I can’t tell when I have a fever. It’s so bad that I’ve woken up complaining of a lousy night’s sleep because “I was hot, I was cold, I was shivering, then I was sweating” and my roommate had to say “Did you take your temperature?” Sure enough, 103 and off to the doctor I went.

But If I touch another person’s face I can usually tell quite accurately what their temperature is. I’ve only been off once, by one degree. And there have been several times when I’ve shaken someone’s hand, or hugged them, or something and said “You all right? You’ve got a fever” and they thought I was crazy, but the thermometer proved me right. (One of those might have died if I hadn’t gotten her to the hospital.)

:confused:

Seems like you can tell when you have a fever – you’re hot, cold, shivering, and sweating.

Yes, I did clarify this in Post 5. Like many people, it’s rare that I even get a fever. I don’t remember anything over 100 in my adult life. I only check if I have a sore throat or headache, which until my recent torture with shingles, are really the only symptoms of illness I ever get. The symptoms I described have always been the reliable distinguishing factors. I did get a 99.5 degree fever along with the shingles, and I was also able to predict this before the temp reading. BTW, get your shingles vaccine people!
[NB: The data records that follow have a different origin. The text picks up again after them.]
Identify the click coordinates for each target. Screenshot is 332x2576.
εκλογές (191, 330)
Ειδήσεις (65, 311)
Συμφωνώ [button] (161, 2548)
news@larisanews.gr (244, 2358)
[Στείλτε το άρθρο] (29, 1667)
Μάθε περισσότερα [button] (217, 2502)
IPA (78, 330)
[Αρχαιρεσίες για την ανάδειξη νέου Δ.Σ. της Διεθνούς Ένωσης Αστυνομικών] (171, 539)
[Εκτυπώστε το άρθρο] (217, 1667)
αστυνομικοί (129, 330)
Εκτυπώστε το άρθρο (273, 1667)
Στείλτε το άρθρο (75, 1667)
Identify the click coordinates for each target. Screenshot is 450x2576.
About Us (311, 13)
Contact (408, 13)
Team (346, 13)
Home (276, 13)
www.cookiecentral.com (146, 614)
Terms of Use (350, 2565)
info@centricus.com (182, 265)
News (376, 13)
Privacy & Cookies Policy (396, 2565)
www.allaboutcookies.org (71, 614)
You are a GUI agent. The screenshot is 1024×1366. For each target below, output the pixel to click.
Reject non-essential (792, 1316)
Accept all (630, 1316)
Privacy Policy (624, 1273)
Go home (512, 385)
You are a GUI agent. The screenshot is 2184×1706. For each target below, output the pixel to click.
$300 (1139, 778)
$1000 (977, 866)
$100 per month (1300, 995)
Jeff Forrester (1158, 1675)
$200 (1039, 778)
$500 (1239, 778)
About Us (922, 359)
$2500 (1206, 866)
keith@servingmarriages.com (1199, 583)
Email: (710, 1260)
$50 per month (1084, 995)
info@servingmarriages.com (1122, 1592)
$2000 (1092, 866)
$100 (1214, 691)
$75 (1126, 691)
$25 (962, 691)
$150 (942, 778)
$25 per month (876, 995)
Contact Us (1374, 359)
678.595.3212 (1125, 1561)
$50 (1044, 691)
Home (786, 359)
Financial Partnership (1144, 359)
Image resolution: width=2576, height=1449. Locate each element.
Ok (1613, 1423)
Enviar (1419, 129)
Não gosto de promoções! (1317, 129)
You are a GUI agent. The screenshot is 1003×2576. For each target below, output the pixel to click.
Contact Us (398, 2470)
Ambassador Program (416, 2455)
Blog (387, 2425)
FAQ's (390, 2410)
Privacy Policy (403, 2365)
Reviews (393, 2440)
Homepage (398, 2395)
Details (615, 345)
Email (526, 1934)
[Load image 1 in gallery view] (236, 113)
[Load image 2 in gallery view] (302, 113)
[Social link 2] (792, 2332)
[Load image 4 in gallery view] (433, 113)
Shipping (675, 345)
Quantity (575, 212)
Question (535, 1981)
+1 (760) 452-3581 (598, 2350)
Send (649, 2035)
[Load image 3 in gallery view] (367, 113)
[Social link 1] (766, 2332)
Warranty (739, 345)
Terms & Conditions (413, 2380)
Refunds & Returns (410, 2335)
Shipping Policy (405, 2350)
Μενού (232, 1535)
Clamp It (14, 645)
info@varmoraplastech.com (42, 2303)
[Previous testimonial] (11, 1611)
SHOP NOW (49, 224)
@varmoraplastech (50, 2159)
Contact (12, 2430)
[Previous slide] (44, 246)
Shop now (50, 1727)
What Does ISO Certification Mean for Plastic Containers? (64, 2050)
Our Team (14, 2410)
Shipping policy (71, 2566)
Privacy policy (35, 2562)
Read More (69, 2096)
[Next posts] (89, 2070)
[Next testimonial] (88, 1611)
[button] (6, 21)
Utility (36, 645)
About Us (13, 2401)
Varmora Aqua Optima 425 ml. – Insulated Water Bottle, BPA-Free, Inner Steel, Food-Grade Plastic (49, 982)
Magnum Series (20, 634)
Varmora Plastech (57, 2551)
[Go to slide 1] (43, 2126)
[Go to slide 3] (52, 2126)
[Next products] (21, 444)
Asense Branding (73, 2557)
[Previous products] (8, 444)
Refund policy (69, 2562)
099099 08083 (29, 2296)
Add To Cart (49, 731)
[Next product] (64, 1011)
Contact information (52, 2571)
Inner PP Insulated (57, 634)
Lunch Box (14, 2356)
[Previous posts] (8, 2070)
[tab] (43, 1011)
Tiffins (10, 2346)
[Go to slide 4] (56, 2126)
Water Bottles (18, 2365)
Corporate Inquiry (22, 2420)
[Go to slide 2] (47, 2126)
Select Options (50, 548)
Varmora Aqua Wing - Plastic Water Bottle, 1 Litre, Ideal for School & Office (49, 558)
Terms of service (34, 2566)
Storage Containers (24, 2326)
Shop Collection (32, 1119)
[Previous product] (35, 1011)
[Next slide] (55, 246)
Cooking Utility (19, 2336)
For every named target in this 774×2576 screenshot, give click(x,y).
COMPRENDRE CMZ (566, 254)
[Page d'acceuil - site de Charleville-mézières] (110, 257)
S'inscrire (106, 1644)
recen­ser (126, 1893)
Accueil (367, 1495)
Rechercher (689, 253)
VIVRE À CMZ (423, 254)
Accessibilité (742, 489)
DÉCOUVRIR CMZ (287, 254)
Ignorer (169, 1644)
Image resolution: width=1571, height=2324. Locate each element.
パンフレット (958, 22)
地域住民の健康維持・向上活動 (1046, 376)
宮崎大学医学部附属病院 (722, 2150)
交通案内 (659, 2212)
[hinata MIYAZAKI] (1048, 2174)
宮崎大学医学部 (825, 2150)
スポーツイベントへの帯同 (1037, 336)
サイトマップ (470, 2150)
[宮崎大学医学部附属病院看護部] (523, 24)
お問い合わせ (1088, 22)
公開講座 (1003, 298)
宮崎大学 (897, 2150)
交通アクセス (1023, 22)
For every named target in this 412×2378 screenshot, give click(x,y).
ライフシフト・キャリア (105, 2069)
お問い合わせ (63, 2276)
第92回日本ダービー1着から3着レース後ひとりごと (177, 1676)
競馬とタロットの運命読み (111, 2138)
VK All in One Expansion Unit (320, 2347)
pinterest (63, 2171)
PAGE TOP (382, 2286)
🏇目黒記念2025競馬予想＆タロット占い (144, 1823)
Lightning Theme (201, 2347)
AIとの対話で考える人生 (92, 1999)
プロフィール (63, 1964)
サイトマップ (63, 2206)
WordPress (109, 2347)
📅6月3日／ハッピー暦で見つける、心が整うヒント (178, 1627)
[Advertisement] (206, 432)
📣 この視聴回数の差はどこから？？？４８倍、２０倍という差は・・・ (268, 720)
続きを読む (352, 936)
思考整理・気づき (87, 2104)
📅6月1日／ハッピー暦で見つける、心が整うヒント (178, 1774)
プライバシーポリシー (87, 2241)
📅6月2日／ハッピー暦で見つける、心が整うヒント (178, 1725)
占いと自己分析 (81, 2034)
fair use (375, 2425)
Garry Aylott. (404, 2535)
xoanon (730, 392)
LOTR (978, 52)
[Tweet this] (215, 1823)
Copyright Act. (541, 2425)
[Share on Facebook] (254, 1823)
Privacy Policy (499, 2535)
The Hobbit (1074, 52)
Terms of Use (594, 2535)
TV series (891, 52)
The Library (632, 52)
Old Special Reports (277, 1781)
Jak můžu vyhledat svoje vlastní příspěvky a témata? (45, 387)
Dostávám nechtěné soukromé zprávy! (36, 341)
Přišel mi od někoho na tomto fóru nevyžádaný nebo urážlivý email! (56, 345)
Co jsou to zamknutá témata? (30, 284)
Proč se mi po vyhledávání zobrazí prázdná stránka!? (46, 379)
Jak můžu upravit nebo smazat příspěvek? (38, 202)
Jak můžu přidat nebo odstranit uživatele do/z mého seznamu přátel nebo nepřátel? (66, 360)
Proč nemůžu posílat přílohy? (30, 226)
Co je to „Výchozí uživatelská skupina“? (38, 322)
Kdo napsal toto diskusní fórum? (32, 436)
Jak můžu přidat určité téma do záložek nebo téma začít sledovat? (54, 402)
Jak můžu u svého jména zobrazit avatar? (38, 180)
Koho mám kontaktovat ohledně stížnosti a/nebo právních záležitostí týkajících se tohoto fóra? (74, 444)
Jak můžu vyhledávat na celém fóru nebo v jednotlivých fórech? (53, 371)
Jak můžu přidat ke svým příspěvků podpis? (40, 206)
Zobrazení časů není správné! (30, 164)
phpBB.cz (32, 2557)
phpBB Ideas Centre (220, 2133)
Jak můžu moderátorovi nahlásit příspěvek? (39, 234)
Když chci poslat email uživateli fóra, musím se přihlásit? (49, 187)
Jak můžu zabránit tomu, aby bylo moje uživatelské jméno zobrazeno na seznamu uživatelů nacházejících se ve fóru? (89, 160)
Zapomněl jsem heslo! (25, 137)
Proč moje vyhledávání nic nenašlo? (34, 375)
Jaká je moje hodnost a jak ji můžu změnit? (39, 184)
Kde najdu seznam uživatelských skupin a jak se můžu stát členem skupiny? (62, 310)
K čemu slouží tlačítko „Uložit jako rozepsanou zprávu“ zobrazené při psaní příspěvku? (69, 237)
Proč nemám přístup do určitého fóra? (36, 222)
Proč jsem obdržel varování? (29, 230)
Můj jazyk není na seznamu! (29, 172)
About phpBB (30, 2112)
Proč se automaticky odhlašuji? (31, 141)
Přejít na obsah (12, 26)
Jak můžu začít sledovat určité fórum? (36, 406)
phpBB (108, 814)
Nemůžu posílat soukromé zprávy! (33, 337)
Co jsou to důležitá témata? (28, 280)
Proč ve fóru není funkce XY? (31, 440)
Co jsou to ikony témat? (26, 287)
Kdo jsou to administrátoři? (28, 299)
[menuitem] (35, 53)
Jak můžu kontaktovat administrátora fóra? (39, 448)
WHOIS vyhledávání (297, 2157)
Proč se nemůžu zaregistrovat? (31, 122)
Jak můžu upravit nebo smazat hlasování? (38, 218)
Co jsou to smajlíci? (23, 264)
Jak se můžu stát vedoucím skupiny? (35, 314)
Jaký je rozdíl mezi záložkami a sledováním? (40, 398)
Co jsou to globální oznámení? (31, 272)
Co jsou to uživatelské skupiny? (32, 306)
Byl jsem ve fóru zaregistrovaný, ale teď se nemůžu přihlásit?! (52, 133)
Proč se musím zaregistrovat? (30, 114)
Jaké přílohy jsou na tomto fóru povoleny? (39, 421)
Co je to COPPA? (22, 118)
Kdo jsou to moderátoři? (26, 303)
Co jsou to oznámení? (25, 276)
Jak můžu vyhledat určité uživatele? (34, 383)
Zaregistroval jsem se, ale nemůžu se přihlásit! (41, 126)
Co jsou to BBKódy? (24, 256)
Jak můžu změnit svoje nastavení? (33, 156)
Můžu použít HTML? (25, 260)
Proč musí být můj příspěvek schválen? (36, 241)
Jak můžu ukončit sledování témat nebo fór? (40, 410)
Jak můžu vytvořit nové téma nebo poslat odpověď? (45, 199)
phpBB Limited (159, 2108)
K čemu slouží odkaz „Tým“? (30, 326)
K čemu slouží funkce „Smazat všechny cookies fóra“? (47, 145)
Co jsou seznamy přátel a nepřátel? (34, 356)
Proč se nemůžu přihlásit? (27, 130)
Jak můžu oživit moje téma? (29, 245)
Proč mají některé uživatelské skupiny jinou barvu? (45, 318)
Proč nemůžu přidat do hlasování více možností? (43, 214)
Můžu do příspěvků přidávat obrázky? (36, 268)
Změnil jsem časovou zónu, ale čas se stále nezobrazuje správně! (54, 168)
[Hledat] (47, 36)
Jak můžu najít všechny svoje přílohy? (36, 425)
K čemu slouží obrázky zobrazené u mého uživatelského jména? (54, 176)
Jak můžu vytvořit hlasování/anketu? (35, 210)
I’m 4 weeks into this, and still can’t sleep more than 3 hours before getting woken up by stabbing or pinprick like pain at random areas of my torso.

Sometimes I can tell, but sometimes I can’t. It’s usually secondary indicators that I notice, not the fever itself. You notice chills when the fever is starting, and you notice being hot and sweaty when the fever is breaking, but a steady fever is not that noticeable.

I had a fever about a month ago, and if not for feeling cold around the start of it, I would not have known. I recognized that I was feeling kinda crappy, but I hadn’t gotten a lot of sleep for a few days, and sometimes that’s enough to feel crappy. I then felt cold and put a sweatshirt on. I noticed that other people in my house weren’t dressed as warmly, but people don’t always perceive temperature the same. Because we’re in the middle of a damn pandemic, I took my temperature and it was 101.

For the next few days I took my temperature regularly, and I would not have been able to tell you when I was feverish or by how much. I never had the hot/sweating that happens sometimes when a fever breaks, it just went away slowly (or maybe at night and I slept through it). I continued feeling crappy after my fever subsided. If the initial chills had happened at night or I weren’t paying attention to the pandemic I might not have taken my temperature.

Short answer, yes. Lots of folks with fever are unaware.

With Covid, some people have very low oxygen levels and don’t seem to know it. Usually, people would feel very anxious and be breathing differently.

And it has been impossible to buy a thermometer here for the last few months.